To ensure that we have at least two numbers whose difference is divisible by 4, let's consider the worst-case scenario.

We could take the numbers: 1, 5, 9, 13, 17, 21, and 25. In this case, no two numbers have a difference divisible by 4.

But as soon as we add one more number, let's say 29 (just to show off), we can form two pairs: (1, 5) and (9, 13), where both pairs have a difference divisible by 4.

So, in this case, we needed to draw at least 8 numbers to make sure we have two numbers whose difference is divisible by 4.

I hope that puts a smile on your face and clarifies things for you!

To determine the minimum number of randomly drawn integers needed to ensure that there are two numbers whose difference is divisible by 4, we need to consider the worst-case scenario.

Since we want to ensure that there are two numbers with a difference divisible by 4, we can look at the remainders when the numbers are divided by 4.

In the range of 1 to 27, we have the following possible remainders:
- Remainder 0: 4, 8, 12, 16, 20, 24
- Remainder 1: 1, 5, 9, 13, 17, 21, 25
- Remainder 2: 2, 6, 10, 14, 18, 22, 26
- Remainder 3: 3, 7, 11, 15, 19, 23, 27

The worst-case scenario would be drawing numbers one by one without any repetition until we have drawn one number from each of the four possible remainders.

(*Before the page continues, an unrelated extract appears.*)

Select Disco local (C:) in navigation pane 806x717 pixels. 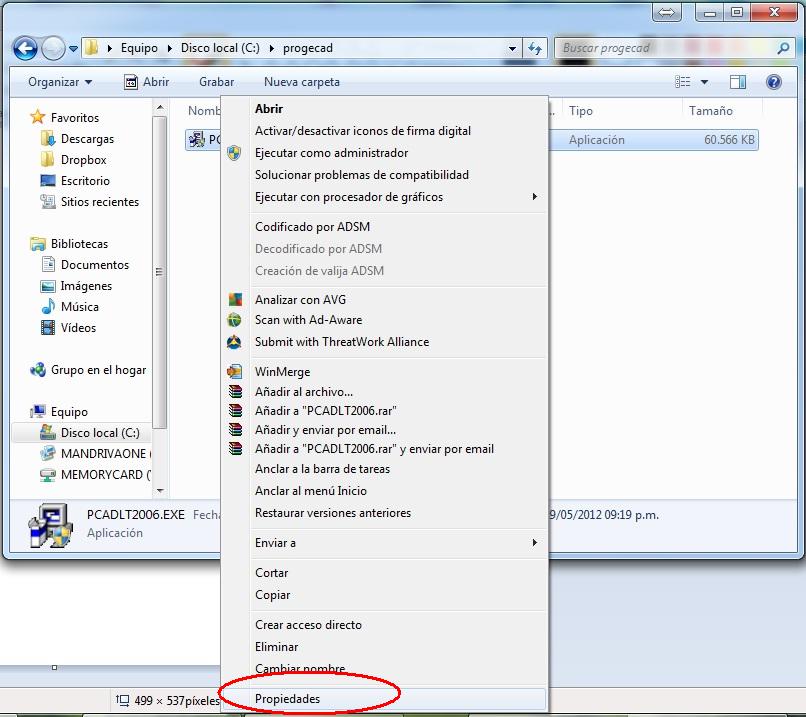pyautogui.click(x=99, y=433)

In this scenario, we would need to draw a minimum of:
- 1 number with remainder 0
- 1 number with remainder 1
- 1 number with remainder 2
- 1 number with remainder 3

Thus, we need a minimum of 4 numbers to ensure that there are two numbers whose difference is divisible by 4.

To determine the minimum number of integers that need to be drawn to ensure there are two numbers whose difference is divisible by 4, we can analyze the worst-case scenario.

First, let's consider the remainders of the numbers between 1 and 27 when divided by 4:

Numbers: 1 2 3 4 5 6 7 8 9 10 11 12 13 14 15 16 17 18 19 20 21 22 23 24 25 26 27
Remainders: 1 2 3 0 1 2 3 0 1 2 3 0 1 2 3 0 1 2 3 0 1 2 3 0 1 2 3

As you can see, there are four different remainder values: 0, 1, 2, and 3. If we draw five integers, based on the pigeonhole principle, at least two of them must have the same remainder when divided by 4.

For example, if we pick the numbers 5, 9, 14, 18, and 23:

Numbers: 5 9 14 18 23
Remainders: 1 1 2 2 3

Among those numbers, 9 and 23 have the same remainder (1) when divided by 4. Thus, their difference (23 - 9 = 14) is divisible by 4.

Therefore, at least five numbers need to be drawn to ensure that there are two numbers whose difference is divisible by 4.